Mount Carmel, the first residence for the Carmelites in Niagara Falls was originally a simple rectory for those priests serving the parish community, Our Lady of Peace. The monastery was then constructed in 1894 as a training center for young Carmelites, as well as a hospice to welcome pilgrims to the majestic beauty of falls to encounter God’s creative presence.
In 1925, the chapel and another section of building were added to accommodate an increasing number of Carmelite students. The chapel, in its elegant simplicity, contains many symbols of the Carmelite tradition. Most striking are the priceless stained glass windows, imported from England and stained in Toronto by McCausland Limited. The upper series of the windows depict the life of Mary while the lower series portrays the life of the prophet Elijah. The tile floor was imported from Belgium; the colors in the tiles represent the Marian and Elian traditions of the Order. The Carmelites use the three tiers of choir stalls, lining each side of the chapel, during the monastery’s liturgical celebrations.

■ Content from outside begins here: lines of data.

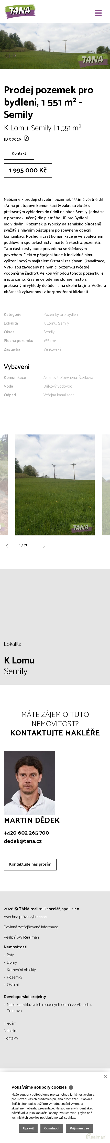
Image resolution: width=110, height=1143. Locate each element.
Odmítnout (51, 1128)
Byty (10, 955)
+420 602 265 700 (26, 833)
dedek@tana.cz (23, 841)
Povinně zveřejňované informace (31, 927)
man (31, 937)
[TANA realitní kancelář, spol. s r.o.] (29, 11)
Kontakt (19, 153)
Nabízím (10, 1030)
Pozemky (14, 977)
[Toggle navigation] (98, 13)
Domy (12, 962)
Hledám (10, 1023)
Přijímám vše (79, 1128)
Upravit (28, 1128)
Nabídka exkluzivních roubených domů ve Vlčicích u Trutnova (49, 1007)
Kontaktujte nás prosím (30, 864)
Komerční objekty (21, 970)
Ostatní (13, 984)
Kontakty (11, 1038)
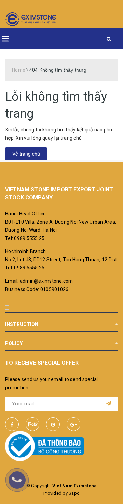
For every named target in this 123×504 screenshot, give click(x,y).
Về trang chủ (26, 153)
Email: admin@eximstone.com (39, 281)
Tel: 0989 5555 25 (24, 238)
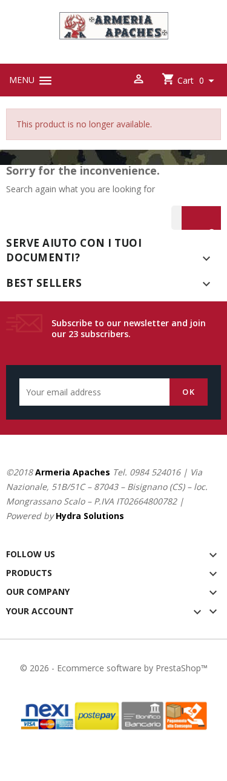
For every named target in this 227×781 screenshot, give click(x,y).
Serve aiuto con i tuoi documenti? (74, 250)
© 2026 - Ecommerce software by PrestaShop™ (114, 668)
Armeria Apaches (72, 472)
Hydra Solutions (90, 515)
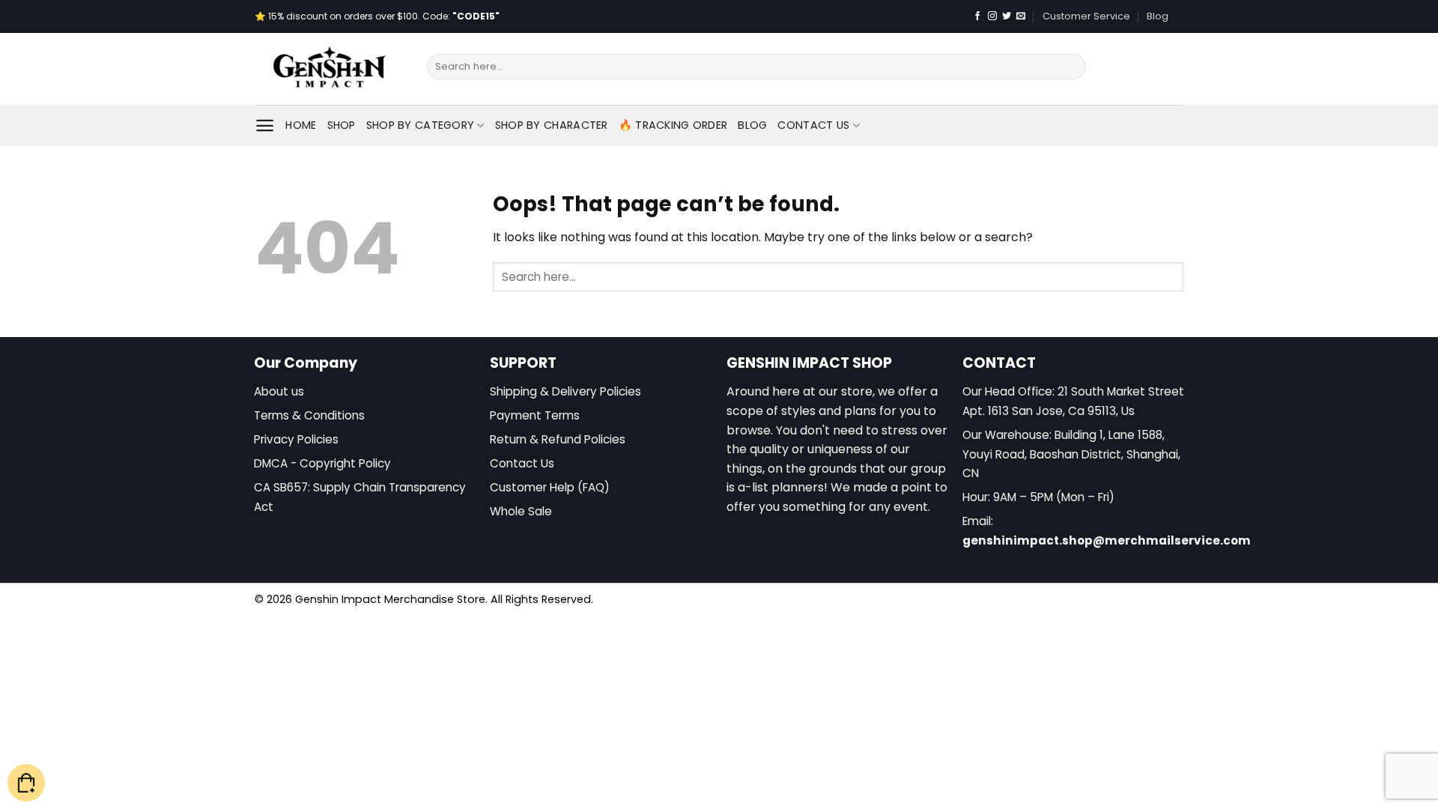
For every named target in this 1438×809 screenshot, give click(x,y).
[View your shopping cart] (26, 783)
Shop (341, 125)
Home (300, 125)
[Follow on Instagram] (992, 16)
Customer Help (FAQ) (550, 487)
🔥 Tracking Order (673, 125)
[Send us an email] (1020, 16)
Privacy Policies (296, 439)
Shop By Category (420, 125)
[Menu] (265, 125)
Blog (1157, 16)
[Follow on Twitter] (1006, 16)
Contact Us (813, 125)
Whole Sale (521, 511)
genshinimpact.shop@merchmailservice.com (1106, 540)
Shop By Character (551, 125)
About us (279, 391)
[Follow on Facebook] (977, 16)
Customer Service (1086, 16)
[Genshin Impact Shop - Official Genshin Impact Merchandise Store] (329, 69)
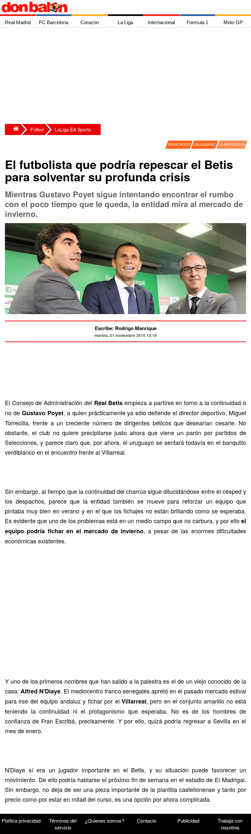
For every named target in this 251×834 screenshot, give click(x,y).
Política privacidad (21, 820)
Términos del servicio (62, 824)
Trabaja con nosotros (230, 824)
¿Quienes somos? (104, 820)
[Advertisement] (127, 76)
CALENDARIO (204, 144)
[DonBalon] (13, 129)
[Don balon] (118, 7)
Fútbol (36, 129)
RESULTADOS (179, 144)
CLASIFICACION (232, 144)
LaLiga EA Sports (73, 129)
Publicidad (188, 820)
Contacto (146, 820)
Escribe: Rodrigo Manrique (126, 328)
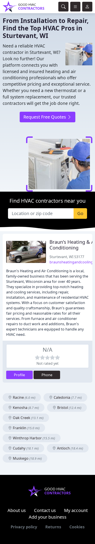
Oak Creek (28, 417)
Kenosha (25, 407)
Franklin (26, 427)
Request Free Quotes (45, 117)
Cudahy (25, 448)
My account (76, 510)
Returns (53, 526)
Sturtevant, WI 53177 (66, 256)
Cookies (77, 526)
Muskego (27, 458)
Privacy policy (24, 526)
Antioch (69, 448)
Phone (47, 374)
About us (17, 510)
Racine (23, 397)
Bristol (68, 407)
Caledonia (67, 397)
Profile (19, 374)
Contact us (45, 510)
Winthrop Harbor (33, 438)
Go (80, 213)
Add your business (47, 517)
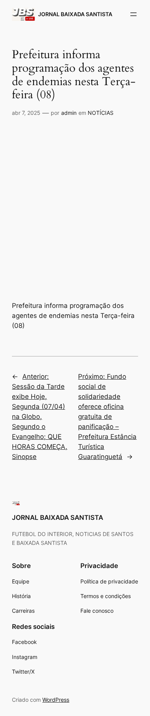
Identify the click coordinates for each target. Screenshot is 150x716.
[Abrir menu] (133, 14)
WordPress (55, 699)
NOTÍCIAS (100, 112)
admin (69, 112)
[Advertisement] (75, 201)
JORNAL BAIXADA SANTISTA (75, 14)
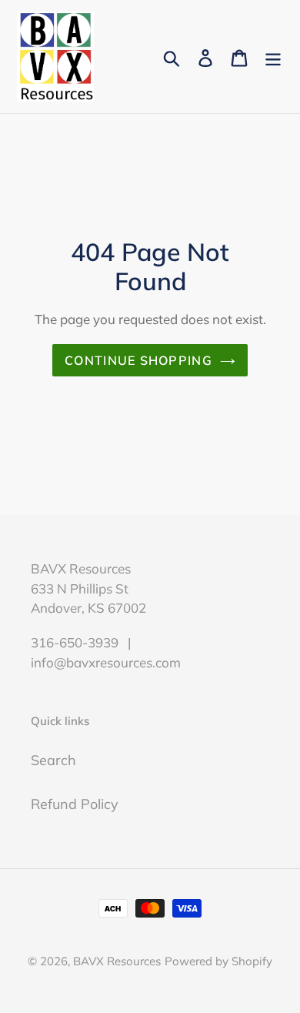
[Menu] (273, 56)
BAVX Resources (117, 961)
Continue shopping (138, 360)
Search (53, 760)
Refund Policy (74, 804)
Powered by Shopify (218, 961)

The main altar, the most prominent and central feature in the chapel, displays a carved statue of Our Lady of Mount Carmel, patroness of the Carmelite Order. Mary stands on a cloud bearing the Christ Child in her left arm, while with her right hand she extends the Brown Scapular, a traditional devotion of the Carmelite Order. To the left of Mary's statue is a smaller image of the prophet Elijah, a key inspiration for the Carmelites as they strive to seek God in our world. The small statue on the right portrays St. Albert of Jerusalem holding the “formula vitae” or Rule he authored, the foundational document of the Carmelites to this day. The right side of the chapel has a side altar dedicated to St. Thérèse of the Child Jesus and the Holy Face, a very well known French Carmelite saint who is patroness of vocations and missions. The altar on the left of the chapel is dedicated to St. Joseph, husband of Mary and the protector of the Carmelite Order.
Mount Carmel Monastery and its Spiritual Centre continue to this day to welcome pilgrims seeking rest and renewal.